Virge Wrote:...
With that pitch who doesn't grab tight instead of sucking up to the "tell me your pain" approach.
What do you mean by "sucking up to" the "'tell me your pain' approach"?
In my experience (admittedly limited and not objective) what has the best chance of working in any therapeutic modality is ATTENTION. People need to be heard, seen, acknowledged, ... and not just superficially but deeply. So, in a way, any modality that focuses open and receptive attention on someone who is suffering, helps. I believe the "tell me your pain" approach has its uses. There's an even deeper level of that, the "re-experience your pain right now" approach, which, in my experience, goes even deeper and further toward healing emotional wounds through reintegration. That's not to say that such approaches are the ONLY ones that work. On the contrary, even with the same person, SOMETIMES it is best, as you seem to be suggesting, TO LEARN TO STAY IN THE PRESENT MOMENT. Or, as J seems to have done with you, to allow one to go under, to slide back into one's inner 'hell' and allow the reality that he/she WILL return of their own accord. I call it the "this too shall pass" approach.

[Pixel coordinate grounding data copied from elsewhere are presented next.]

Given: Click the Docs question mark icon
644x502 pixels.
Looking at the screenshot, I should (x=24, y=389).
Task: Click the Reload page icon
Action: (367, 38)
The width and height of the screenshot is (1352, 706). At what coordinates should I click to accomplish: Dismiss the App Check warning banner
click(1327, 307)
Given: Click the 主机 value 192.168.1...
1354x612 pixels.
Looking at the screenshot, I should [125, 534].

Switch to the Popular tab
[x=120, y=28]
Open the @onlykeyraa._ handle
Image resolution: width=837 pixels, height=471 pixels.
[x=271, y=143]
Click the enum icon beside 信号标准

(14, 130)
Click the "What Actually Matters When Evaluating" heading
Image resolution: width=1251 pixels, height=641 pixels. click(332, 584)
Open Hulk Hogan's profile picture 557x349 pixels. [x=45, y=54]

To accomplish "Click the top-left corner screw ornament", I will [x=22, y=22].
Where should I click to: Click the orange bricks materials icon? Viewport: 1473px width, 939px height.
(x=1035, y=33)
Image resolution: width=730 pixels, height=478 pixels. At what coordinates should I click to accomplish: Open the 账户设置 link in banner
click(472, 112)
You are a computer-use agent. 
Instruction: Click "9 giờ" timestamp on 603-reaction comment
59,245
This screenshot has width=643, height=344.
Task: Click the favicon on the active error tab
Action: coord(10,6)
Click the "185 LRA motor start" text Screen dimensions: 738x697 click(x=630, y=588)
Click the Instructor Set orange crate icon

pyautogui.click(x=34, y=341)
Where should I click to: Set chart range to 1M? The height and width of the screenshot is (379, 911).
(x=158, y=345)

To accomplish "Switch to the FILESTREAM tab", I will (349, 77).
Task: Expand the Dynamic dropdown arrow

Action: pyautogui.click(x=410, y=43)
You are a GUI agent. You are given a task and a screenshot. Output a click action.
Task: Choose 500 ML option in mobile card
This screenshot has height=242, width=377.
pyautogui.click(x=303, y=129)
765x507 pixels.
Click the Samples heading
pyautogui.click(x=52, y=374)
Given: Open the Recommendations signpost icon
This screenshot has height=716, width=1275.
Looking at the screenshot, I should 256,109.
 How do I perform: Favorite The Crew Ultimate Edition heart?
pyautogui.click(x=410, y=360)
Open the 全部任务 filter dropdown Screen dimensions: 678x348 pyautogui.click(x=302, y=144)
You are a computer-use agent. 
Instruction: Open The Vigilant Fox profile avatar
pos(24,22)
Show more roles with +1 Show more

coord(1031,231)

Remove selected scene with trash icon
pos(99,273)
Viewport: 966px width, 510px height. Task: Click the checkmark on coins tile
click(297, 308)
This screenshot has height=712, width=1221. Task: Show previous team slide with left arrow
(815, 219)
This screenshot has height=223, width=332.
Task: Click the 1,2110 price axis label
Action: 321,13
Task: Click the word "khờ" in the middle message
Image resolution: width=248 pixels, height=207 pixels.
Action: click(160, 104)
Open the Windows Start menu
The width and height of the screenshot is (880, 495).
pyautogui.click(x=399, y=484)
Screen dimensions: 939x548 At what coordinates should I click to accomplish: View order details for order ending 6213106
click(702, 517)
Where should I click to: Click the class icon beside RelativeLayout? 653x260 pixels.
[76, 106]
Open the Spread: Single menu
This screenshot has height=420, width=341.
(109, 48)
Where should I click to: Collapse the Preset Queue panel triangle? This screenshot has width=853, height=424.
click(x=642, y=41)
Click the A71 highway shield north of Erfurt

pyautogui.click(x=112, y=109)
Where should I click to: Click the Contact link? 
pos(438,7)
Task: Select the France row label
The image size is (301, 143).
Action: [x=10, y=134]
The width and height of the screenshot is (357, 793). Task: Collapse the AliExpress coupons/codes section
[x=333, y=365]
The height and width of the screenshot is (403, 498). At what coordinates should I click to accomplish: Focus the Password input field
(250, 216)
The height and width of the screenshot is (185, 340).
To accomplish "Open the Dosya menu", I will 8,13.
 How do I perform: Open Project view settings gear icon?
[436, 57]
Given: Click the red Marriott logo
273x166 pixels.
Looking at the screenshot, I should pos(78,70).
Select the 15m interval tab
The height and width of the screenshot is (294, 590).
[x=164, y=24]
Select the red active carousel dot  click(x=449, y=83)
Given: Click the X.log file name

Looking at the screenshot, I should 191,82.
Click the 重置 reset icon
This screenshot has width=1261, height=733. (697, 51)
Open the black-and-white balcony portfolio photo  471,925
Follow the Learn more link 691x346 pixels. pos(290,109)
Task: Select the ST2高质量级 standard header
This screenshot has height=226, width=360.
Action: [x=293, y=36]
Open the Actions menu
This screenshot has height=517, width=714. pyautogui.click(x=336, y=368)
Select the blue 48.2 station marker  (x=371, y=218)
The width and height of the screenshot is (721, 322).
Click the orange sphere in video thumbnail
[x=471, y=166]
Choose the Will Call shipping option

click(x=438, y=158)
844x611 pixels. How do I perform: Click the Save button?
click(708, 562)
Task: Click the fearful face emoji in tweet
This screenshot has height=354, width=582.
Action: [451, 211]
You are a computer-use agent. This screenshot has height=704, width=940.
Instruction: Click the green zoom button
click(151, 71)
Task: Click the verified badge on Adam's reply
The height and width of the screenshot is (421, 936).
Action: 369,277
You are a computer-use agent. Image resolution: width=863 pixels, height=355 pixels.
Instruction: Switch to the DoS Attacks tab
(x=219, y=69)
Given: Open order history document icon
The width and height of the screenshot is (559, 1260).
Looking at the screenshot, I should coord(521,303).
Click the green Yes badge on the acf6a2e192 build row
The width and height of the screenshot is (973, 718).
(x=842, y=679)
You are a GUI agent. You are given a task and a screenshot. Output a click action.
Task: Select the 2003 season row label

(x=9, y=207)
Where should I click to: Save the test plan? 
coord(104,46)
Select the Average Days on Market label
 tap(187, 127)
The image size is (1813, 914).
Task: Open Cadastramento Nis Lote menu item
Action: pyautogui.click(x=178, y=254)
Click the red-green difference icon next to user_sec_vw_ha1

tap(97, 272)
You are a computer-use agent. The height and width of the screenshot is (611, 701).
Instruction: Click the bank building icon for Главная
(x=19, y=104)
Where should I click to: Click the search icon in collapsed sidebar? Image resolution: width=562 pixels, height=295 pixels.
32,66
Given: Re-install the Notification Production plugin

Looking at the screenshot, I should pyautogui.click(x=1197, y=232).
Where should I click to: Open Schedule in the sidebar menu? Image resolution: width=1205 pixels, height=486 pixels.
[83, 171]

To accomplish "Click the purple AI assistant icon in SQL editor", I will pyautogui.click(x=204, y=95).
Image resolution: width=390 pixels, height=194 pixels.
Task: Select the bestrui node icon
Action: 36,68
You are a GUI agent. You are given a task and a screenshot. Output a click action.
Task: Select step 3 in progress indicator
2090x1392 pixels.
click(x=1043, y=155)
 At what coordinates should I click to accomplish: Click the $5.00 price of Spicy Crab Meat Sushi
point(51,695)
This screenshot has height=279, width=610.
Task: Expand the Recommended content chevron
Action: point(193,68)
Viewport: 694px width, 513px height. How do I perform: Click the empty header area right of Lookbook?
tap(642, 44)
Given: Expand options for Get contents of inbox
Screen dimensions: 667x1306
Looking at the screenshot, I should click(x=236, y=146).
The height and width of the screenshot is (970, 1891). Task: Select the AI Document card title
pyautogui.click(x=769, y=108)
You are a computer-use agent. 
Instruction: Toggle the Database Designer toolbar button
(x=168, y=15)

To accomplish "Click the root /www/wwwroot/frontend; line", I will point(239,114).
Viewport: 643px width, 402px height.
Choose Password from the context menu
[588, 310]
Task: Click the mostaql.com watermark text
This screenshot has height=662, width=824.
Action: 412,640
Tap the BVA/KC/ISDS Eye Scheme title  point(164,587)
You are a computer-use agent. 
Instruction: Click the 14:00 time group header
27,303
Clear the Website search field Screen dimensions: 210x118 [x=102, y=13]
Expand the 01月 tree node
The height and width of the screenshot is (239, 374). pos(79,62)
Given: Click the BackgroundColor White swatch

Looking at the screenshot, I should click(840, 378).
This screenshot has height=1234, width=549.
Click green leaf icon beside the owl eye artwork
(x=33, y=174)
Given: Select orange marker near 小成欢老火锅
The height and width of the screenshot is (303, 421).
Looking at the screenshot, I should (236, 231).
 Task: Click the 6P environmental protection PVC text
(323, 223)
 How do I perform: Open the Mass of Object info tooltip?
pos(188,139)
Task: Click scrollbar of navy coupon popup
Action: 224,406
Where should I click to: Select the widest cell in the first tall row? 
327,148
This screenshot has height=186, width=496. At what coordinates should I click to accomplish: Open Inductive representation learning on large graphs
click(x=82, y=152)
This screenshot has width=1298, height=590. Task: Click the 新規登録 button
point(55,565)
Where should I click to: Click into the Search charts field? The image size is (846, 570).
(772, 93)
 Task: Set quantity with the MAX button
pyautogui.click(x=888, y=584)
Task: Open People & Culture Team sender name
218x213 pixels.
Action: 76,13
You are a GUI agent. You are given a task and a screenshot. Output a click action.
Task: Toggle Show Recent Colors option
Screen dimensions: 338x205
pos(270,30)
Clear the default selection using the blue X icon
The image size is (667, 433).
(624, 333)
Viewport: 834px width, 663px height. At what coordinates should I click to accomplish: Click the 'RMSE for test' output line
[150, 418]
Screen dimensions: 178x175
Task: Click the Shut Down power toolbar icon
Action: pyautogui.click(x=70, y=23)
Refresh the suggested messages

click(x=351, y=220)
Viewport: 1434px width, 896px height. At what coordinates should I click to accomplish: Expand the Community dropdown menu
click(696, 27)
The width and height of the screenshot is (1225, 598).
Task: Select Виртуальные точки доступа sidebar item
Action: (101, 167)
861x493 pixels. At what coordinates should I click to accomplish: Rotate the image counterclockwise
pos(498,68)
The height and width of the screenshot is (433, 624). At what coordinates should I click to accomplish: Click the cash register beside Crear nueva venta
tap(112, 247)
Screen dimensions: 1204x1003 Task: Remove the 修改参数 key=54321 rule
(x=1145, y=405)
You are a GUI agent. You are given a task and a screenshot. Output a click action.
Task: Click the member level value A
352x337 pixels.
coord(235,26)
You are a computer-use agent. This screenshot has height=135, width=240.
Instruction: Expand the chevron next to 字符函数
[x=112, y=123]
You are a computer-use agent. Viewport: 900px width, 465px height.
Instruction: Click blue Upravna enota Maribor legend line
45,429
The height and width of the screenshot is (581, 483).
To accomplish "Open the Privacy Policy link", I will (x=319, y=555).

But the fundamental point is, directing QUALITY attention toward a suffering subject seems to offer real help. "Quality attention" means undistracted attention. Attention not only of the mind (as in viewing the subject's words and actions through a pre-established intellectual or modality filter) but of the body and the heart; an opening that "allows" whatever is going on inside the subject to take its rightful place. To be seen and acknowledged, not avoided.
The therapist from whom I learned all this stuff (now deceased) was of the opinion that the human psyche has a natural tendency toward healing and balance, just as the body does. From this point of view, the "therapists" role is not to "heal" (impossible) but to create a space within which the natural healing of the subject can begin taking place. This "space" is the quality of attention brought to the exchange between the participants. Whether it is remembering and talking out of the past, re-experiencing the past in the present (quite different from talking), being stuck in the quagmire of contradictory thoughts and emotions, or learning to stay focused in the present -- thus separating one's immediate self from emotional wounds and memories -- all of this and more (such as role playing, dream work, gestalt and many other options) have their place.
Quote:Two weeks ago we found out the Washington DC VA is filing suits to ban him from volunteering to help veterans.
WHY? What is their justification for this action? Seems extreme to say the lest.